Access to prenatal care services is very high across the wealth groups in Malawi and it is very close to the equity level. Access to and utilization of prenatal care services ensures that complications and mortalities associated with pregnancy are addressed11. At the regional level, the socio-economic inequities with regards to access to prenatal care services remain extremely low in all the three regions. Both the poor and the non-poor are able to access and utilize prenatal care services in all the regions of Malawi. This is important as it helps to minimize the adverse maternal and fetal outcomes of pregnancy3.

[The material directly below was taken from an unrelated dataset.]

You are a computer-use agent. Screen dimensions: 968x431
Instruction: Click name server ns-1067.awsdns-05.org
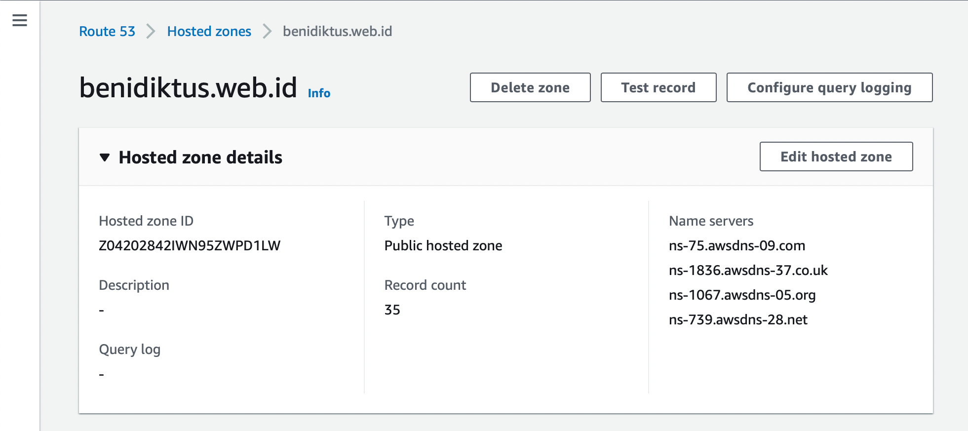click(742, 295)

A surprising result is that utilization of prenatal care services does not appear to automatically result in having a delivery assisted by a health professional in any of the three regions of Malawi. Indeed, despite high rates of utilization of prenatal services, deliveries attended by skilled personnel have stagnated in Malawi. Only 55 percent of all deliveries were attended by skilled health professionals in 1992 and 2000, and the rate marginally increased to 57 percent in 20043. Although literature on maternal health indicates that antenatal care coverage can be used as a measure of women's exposure to the health system, such exposure is not translating into increased skilled attendance at childbirth in Malawi. In our sample, about 38 percent of the women who reported attending antenatal care services did not have medically attended deliveries. At the regional level, the rate was 45 percent in the central region, as compared to 29 percent in the north and 36 percent in the south. This relationship between antenatal care and skilled attendance at delivery is far much weaker than the global average where women who have at least four antenatal care visits are about 3.3 times more likely to deliver in a medical facility than other women12. Thus, although antenatal care is usually seen as a core component of maternal and child health care, the degree to which the high levels of antenatal care improve health outcomes for Malawian women is very low. Despite high levels of access to antenatal care services, which is also highly equitable across different socio-economic groups, maternal mortality remains one of the highest in the world. If the wide coverage of antenatal care services in Malawi is to be effective in reducing maternal mortality, the content of the services should go beyond prenatal care. Antenatal care should be seen as an important entry point for promoting skilled attendance at childbirth as well as the importance of receiving postpartum care. Antenatal care services in Malawi should incorporate provision of information and effective training on family planning, nutrition, HIV/AIDS and other sexually transmitted infections.

Conclusions

We found no evidence that the poor spend a larger proportion of their income on health than the non-poor. We have also been able to establish that there is a wide coverage of prenatal care services and there are no socio-economic inequities in the access and utilization of such services both at the country and regional levels. However, there is a wide mismatch between utilization of antenatal care services and skilled attendance at childbirth in Malawi.

There is an urgent need to improve the rates of medically attended deliveries since there is growing evidence in literature that the higher the proportion of deliveries attended by skilled attendants in a country, the lower the country's maternal mortality rate.